PROMPT: Output only the lines below from the one holding "Viewport: 1080px width, 407px height." down to the one holding "The width and", both end lines included and every picture dropped.

EXCERPTED RECORDS:

-- Opening Marker --

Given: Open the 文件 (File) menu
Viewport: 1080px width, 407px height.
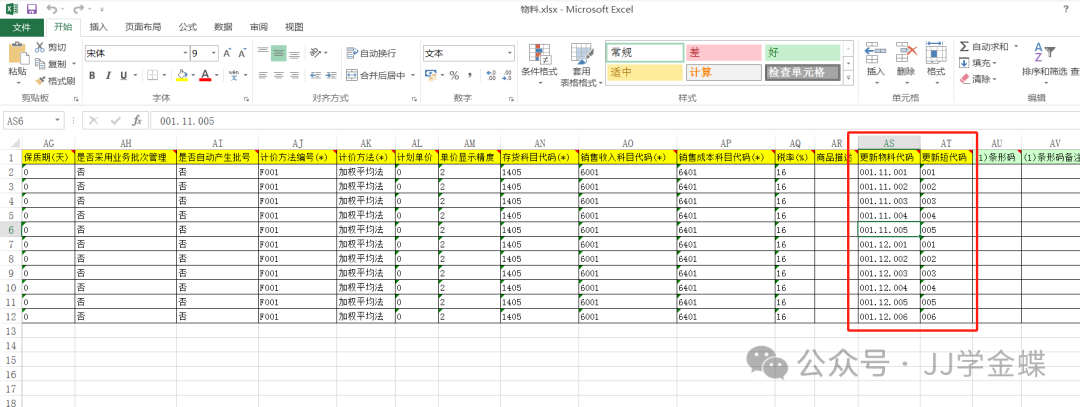Looking at the screenshot, I should pyautogui.click(x=22, y=27).
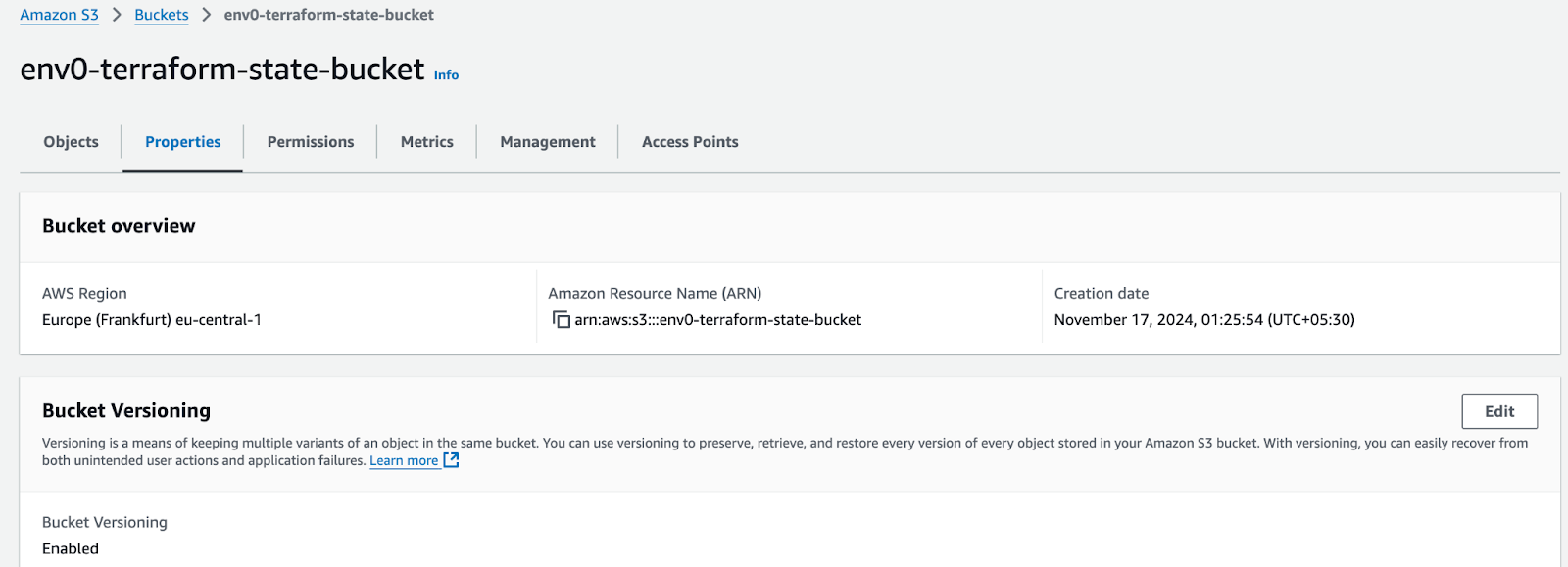Open the Access Points tab

point(690,142)
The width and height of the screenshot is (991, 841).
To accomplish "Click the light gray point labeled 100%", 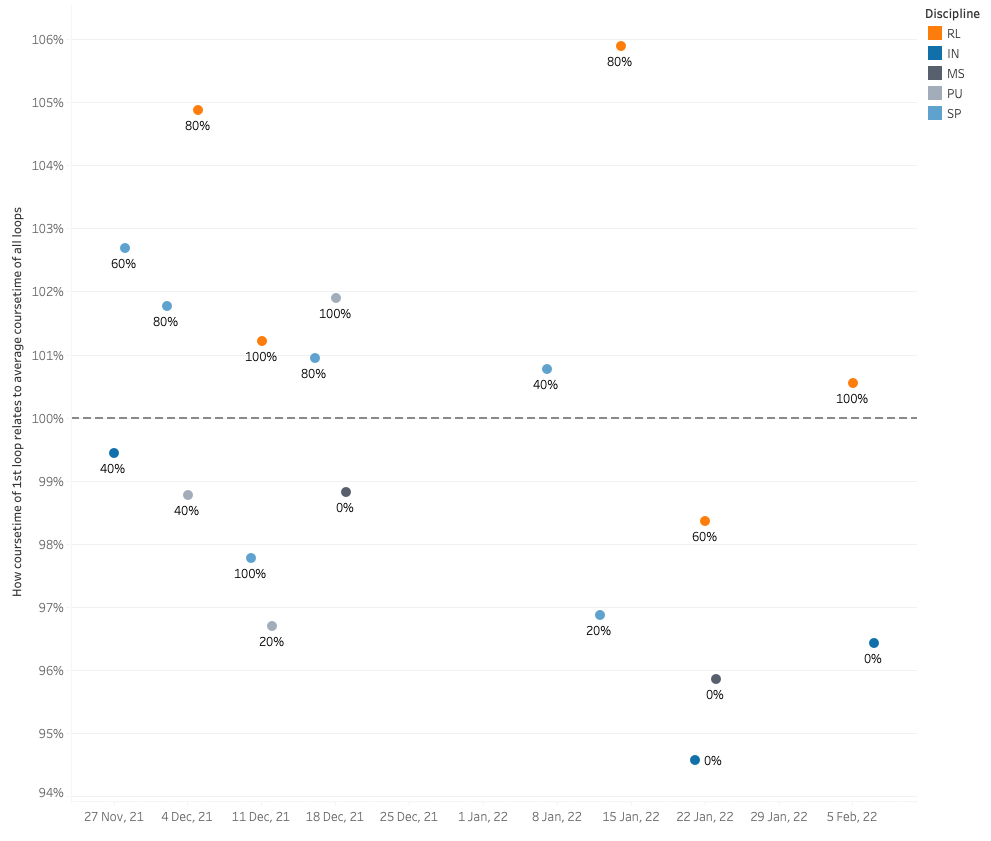I will pos(336,298).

-- Closing Marker --

EXERCISE SOLUTION:
Viewport: 1080px width, 407px height.
Looking at the screenshot, I should pyautogui.click(x=22, y=27).
Open the Access Points tab

point(690,142)
The width and height of the screenshot is (991, 841).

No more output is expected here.